On Thursday it was largely quiet in Kongsberg, a picturesque town of 25,000 people with wooden facades and the foliage changing color for the autumn.
Streets were almost empty with only a light police presence.
A few police officers stood outside a store where part of the attack took place. A glass door there was chipped by a shot.
Two candles flickered outside the town’s church.
The suspect was due to appear before a judge on Friday for a custody hearing.
He was undergoing a psychiatric examination on Thursday, the prosecutor said.
The victims have not yet been named publicly, but one of the wounded was an off-duty police officer who had been in a store.
Norwegian media questioned why it took police more than a half-hour to arrest the suspect after the first reports of the attack.
Police were informed of the attack at 6:13 p.m. (1613 GMT) and the suspect was arrested at 6:47 pm. He fired arrows at police, who responded with warning shots, Saeverud said.
Thomas Nilsen was at home when he heard the screams and said images of war came to mind.
“I thought it was Kabul,” he told AFP.
“I heard children screaming, barking and then the sound of a helicopter circling around my house,” Terje Kristiansen, another witness, said.
“I didn’t sleep much,” he added.
Images in the media showed a black arrow sticking out of a wall and what looked like competition-grade arrows lying on the ground.
Police said Thursday the suspect had also used other weapons, but provided no details.
“These events shake us,” said Prime Minister Erna Solberg, who stepped down Thursday, replaced by Jonas Gahr Store, whose Labour Party won recent parliamentary elections.

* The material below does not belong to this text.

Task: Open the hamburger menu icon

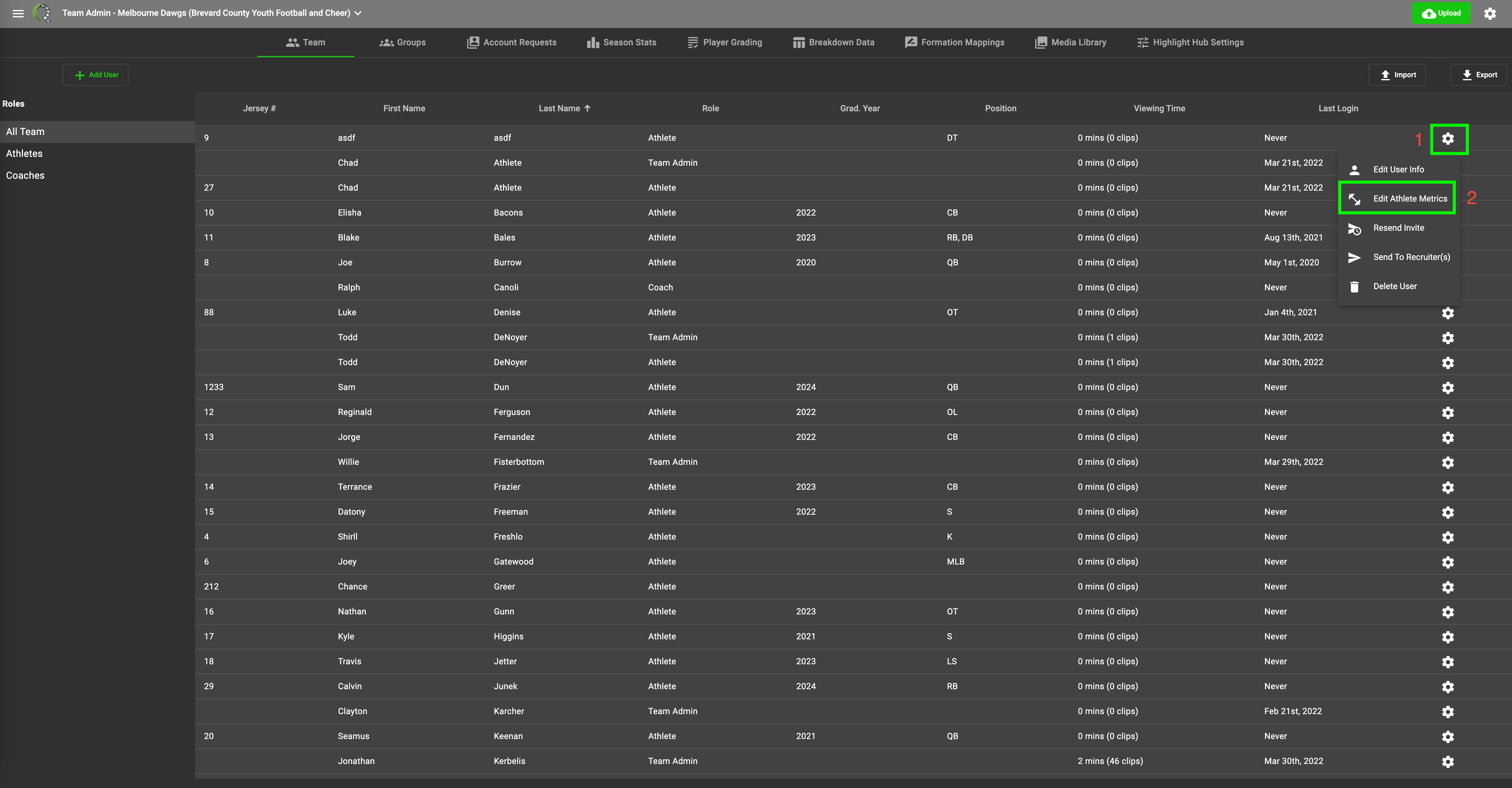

Store lamented the “horrible acts,” while Norway’s King Harald said he was “appalled by the tragic events.”
Norwegian police are not normally armed, but after the attack, the National Police Directorate ordered that officers be armed nationwide.

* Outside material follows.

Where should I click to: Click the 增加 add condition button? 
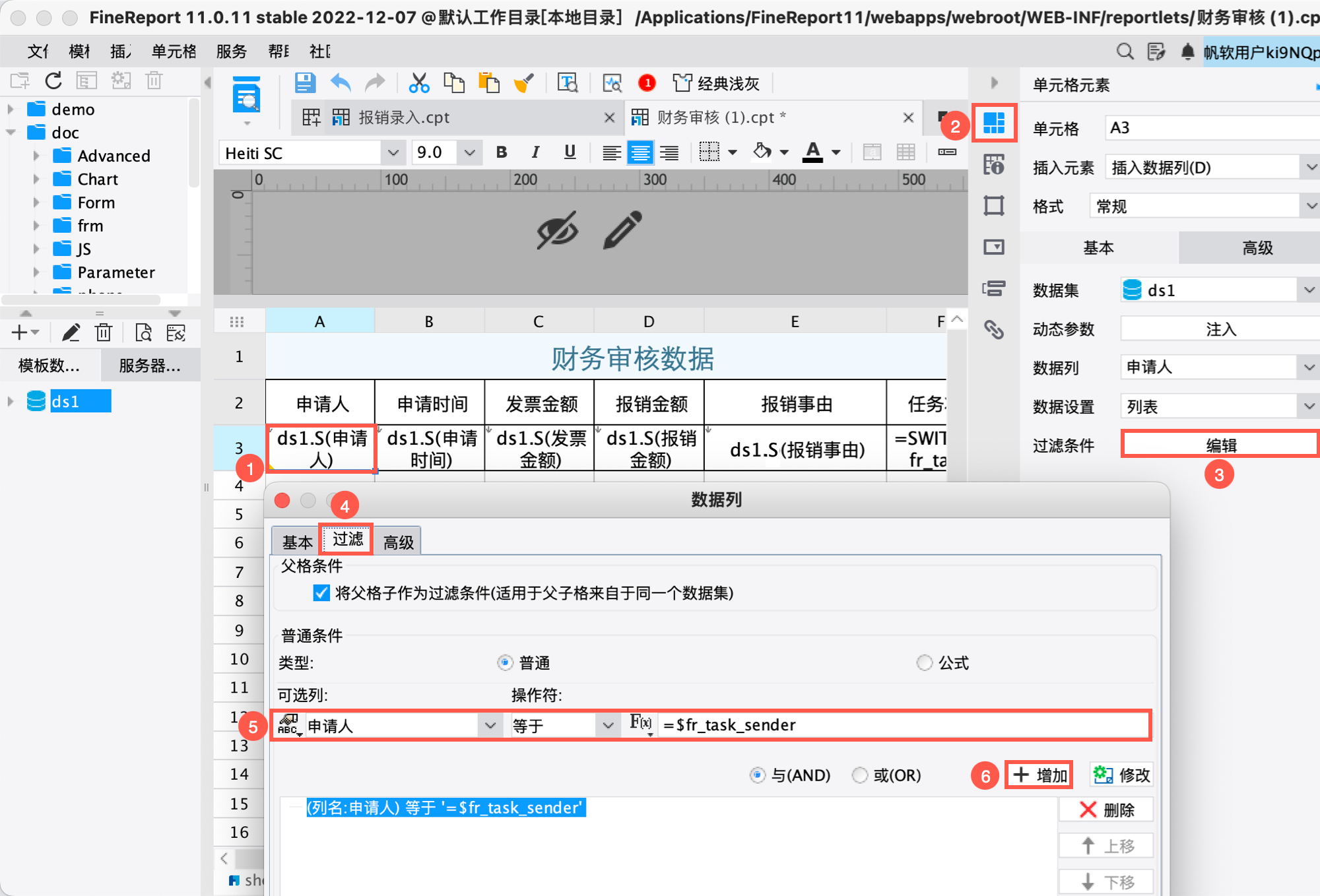point(1040,775)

Norway rarely experiences such violence, but 10 years ago Anders Behring Breivik killed 77 people in the country’s worst massacre since World War II.
Breivik first set off a bomb in Oslo next to the building that housed the office of the prime minister, then went on a shooting spree at a summer camp for left-wing youth on the island of Utoya.
Several planned Daesh-linked attacks have also been foiled by security services.
Meanwhile, the attack brought immediate comparisons with a terror attack a decade and three months earlier that still ranks as Norway’s worst peacetime act of slaughter.
It was only in July that church bells rang across the country as people gathered to mark the 10th anniversary of the day right-wing extremist Anders Breivik killed eight people by bombing government buildings in the capital, Oslo, and another 69 by opening fire at a youth camp on the island of Utoya.
On Thursday, flags flying at half-staff on all public buildings and candles flickering on the steps of Kongsberg Church recalled Breivik’s rampage and bore quiet witness to the still unfathomable events that unfolded over 30 minutes the night before.
“What no one thought could happen has happened. A horrific violent incident has hit our town,” the Kongsberg’s leaders said on the municipal website.
King Harald V said all of Norway sympathized “in grief and despair” with the relatives of the victims and the three people who were injured in the attack.
“Norway is a small country,” the 84-year-old figurehead monarch said. “When Kongsberg is now…hit hard, the rest of the nation stands with you. It is our hope that security will be restored so that fear does not become entrenched.”
Kongsberg is located in a picturesque valley surrounded by mountains some 66 kilometers (41 miles) southwest of Oslo.
“The witnesses are shocked,” Kongsberg Church parish priest Reidar AasboAasboe said as residents lit candles on the steps. “It is hard to take in. I don’t think anyone expects to have these kinds of experiences. But nobody could imagine this could happen here in our little town.”